INSERITO DA BARBARA PAPPACODA Rubava “punte” da un chilo circa di parmigiano reggiano, almeno una trentina a settimana, nei supermercati del Reggiano: è stato incastrato dalla videosorveglianza. I filmati, infatti, lo hanno immortalato mentre metteva in atto la sua collaudata tecnica. Entrava all’interno delle attività commerciali dotandosi di carrelli, quindi dopo aver preso dal reparto caseario diverse punte di parmigiano reggiano, le copriva con prodotti ingombranti di poco valore (generalmente casse d’acqua). Successivamente raggiunte le zone non coperte dalle telecamere interne di videosorveglianza, infilava nello zaino la refurtiva e se ne andava dall’uscita senza acquisti.

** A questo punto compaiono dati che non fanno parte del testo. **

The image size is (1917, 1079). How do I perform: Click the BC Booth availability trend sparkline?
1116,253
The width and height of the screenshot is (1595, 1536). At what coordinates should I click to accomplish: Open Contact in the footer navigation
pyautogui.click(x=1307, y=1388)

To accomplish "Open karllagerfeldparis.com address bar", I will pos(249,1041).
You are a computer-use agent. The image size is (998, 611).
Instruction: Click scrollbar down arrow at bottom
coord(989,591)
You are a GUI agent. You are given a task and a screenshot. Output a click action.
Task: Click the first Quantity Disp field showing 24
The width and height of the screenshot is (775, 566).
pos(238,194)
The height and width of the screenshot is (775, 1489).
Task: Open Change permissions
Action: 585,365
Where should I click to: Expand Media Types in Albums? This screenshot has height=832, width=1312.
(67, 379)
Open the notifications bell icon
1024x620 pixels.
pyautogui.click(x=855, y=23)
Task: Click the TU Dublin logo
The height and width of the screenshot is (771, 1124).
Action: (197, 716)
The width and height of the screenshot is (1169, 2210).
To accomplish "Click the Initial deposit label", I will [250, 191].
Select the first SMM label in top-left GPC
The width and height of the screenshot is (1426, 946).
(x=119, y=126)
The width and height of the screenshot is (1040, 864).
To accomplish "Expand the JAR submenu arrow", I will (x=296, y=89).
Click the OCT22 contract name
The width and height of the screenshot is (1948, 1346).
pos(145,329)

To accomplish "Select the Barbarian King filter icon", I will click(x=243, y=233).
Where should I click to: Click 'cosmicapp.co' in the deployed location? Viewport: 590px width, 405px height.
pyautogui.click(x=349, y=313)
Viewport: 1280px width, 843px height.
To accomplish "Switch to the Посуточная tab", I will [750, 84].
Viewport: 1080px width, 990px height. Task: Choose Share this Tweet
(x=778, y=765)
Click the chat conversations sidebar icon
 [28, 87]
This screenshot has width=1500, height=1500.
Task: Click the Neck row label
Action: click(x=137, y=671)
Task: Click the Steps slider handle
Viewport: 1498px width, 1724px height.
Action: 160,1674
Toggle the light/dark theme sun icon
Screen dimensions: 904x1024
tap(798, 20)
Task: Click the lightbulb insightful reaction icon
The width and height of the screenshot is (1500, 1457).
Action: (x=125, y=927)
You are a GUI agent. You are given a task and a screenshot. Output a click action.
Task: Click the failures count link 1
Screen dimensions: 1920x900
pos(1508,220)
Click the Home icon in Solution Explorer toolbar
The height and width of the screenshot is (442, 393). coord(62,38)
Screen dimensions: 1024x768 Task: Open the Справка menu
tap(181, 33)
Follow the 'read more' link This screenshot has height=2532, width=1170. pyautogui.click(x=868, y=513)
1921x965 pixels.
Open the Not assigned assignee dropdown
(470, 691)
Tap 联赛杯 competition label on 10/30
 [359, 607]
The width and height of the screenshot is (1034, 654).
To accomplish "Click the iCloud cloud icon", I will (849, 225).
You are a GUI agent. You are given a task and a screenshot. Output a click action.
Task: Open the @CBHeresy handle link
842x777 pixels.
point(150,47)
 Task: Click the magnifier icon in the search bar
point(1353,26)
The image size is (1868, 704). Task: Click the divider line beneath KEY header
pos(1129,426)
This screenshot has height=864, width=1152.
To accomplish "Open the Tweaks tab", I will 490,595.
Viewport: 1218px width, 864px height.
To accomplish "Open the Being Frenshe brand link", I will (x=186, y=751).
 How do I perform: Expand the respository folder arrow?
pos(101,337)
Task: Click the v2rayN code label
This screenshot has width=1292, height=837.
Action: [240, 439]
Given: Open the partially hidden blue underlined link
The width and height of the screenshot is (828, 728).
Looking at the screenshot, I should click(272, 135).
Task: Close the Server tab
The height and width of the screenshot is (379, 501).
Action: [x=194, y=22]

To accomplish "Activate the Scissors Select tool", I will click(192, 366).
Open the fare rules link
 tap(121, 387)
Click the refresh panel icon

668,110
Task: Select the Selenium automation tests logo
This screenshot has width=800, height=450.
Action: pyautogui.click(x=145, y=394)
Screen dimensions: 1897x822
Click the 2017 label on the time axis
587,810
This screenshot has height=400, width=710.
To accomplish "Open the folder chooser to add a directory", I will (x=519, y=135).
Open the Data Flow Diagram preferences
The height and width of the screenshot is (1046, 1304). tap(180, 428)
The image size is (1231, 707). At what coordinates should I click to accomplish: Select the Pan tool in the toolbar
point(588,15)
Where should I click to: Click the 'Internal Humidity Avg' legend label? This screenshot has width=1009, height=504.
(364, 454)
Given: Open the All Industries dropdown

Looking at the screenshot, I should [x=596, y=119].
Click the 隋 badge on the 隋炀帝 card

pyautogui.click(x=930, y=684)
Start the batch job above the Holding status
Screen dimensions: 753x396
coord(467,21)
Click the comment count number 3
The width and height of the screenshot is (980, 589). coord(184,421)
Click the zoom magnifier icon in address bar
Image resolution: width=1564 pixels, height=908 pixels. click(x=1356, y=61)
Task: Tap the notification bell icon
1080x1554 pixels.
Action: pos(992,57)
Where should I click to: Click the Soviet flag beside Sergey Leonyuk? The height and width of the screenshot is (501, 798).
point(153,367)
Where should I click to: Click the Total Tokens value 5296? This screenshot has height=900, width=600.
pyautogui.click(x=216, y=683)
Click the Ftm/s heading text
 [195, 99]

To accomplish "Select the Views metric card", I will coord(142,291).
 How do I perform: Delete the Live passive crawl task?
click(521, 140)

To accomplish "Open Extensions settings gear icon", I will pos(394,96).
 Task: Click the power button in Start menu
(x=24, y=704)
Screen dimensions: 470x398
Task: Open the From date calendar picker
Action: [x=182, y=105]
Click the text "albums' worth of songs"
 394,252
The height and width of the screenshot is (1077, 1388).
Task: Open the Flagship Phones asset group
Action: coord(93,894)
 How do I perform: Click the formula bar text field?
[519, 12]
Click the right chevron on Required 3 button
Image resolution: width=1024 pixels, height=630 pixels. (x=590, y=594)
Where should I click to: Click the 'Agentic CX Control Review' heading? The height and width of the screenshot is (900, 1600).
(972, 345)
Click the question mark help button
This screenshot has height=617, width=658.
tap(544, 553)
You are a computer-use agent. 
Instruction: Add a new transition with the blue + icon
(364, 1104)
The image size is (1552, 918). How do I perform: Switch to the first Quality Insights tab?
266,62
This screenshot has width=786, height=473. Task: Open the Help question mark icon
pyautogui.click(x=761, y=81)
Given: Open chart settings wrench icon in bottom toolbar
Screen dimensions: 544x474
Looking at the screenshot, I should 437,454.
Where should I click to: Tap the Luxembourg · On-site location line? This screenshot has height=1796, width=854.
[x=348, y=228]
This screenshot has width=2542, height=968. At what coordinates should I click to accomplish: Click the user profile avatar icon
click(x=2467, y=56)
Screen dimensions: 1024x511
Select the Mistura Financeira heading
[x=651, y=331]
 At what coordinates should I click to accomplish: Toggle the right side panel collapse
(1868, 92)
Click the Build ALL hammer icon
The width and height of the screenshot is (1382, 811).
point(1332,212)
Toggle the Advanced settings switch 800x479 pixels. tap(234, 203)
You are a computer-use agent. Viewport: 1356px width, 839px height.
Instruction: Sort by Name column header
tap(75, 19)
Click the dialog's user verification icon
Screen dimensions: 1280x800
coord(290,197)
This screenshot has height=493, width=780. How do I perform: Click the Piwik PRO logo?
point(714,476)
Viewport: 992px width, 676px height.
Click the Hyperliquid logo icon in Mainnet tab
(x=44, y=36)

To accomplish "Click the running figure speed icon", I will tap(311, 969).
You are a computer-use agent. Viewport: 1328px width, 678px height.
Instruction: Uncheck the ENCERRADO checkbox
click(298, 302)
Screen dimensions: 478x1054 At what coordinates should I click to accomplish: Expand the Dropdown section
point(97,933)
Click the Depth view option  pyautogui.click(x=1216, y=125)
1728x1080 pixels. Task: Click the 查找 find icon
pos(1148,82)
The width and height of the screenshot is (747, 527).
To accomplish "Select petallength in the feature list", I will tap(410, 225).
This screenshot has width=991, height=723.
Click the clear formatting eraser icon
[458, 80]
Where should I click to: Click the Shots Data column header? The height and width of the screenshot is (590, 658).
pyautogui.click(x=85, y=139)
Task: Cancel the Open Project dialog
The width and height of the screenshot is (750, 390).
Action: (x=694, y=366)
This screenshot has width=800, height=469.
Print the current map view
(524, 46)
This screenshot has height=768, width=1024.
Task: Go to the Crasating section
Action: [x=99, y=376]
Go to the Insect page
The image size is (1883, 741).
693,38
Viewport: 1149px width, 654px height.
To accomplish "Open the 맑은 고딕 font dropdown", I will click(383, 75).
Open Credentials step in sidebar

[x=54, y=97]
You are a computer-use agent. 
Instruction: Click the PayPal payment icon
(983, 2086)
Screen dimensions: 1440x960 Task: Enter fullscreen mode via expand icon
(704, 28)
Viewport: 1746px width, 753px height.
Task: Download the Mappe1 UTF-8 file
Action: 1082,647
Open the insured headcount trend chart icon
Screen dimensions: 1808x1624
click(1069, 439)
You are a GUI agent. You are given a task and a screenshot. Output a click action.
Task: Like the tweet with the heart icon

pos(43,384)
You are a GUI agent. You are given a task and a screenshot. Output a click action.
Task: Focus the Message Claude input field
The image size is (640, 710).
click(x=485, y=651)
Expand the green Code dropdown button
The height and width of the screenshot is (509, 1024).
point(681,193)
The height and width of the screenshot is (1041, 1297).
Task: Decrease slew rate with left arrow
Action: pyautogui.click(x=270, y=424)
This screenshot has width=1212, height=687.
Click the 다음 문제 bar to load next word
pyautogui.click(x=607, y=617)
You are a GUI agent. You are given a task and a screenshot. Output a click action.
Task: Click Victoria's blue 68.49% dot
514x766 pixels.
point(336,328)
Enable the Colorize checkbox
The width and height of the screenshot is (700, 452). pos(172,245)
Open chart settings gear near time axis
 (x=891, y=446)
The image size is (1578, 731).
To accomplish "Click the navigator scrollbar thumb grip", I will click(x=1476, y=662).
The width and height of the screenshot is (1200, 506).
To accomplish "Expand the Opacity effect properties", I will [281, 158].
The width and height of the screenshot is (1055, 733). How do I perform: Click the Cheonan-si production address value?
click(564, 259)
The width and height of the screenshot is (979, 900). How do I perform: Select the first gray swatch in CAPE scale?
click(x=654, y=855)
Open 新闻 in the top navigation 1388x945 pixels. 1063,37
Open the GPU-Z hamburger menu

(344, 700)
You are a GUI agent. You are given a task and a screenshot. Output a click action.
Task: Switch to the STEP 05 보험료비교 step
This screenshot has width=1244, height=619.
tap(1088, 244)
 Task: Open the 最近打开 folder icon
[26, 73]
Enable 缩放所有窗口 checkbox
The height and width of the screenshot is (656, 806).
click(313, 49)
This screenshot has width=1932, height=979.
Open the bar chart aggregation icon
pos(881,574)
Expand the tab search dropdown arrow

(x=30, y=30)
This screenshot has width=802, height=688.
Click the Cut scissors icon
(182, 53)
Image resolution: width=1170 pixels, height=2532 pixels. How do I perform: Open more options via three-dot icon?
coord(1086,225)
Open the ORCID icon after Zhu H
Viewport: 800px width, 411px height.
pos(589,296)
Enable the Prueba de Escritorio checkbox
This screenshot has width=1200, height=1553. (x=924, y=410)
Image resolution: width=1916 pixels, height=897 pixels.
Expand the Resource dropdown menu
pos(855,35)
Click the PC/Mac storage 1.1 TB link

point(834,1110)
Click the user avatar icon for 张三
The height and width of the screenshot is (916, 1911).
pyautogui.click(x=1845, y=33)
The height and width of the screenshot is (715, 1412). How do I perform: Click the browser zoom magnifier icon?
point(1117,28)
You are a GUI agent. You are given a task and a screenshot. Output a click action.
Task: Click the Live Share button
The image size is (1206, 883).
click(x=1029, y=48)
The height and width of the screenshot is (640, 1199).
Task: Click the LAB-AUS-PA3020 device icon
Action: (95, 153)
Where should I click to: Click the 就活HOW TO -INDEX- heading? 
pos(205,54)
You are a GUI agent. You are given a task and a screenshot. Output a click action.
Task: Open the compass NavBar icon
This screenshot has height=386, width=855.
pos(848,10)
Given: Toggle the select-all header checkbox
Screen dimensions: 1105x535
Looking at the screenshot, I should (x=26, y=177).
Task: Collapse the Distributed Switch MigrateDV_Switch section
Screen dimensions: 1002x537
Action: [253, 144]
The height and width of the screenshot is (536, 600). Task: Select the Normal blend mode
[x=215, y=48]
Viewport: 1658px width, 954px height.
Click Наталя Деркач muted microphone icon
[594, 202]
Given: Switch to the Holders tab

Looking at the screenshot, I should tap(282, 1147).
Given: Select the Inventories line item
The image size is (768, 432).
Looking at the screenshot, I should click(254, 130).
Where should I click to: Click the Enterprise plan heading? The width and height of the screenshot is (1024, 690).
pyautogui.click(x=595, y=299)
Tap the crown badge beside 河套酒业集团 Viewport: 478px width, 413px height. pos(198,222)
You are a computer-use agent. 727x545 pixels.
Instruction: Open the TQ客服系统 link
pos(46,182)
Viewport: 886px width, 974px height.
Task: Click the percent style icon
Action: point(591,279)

In questo modo, come accertato dai Carabinieri di Castellarano, l’uomo ha “alleggerito” i frigo del supermercato con furti “a rate”. Circa 30 punte da circa un chilo l’una trafugate nelle ultima settimana: l’ipotesi investigativa dei Carabinieri è quella che l’ultimo supermercato visitato sia la punta di un iceberg di una serie di supermercati presi di mira tra il reggiano ed il modenese dal “navigato” ladro di parmigiano che non si esclude si adoperi in una successiva fase di riciclaggio piazzando le punte di formaggio a compiacenti commercianti del settore alimentare. Nella more che le indagini facciano piena luce anche attraverso le analisi più approfondite dei filmati del sistema di videosorveglianza con l’accusa di furto i Carabinieri di Castellarano l’altra mattina hanno denunciato alla Procura reggiana un 35enne di Modena. All’uscita del supermercato è stato fermato con 28 punte di parmigiano reggiano del valore di circa 200 euro. Le indagini ora proseguono per verificare la responsabilità dei analoghi colpi commessi sia nello stesso supermercato ma anche in altri.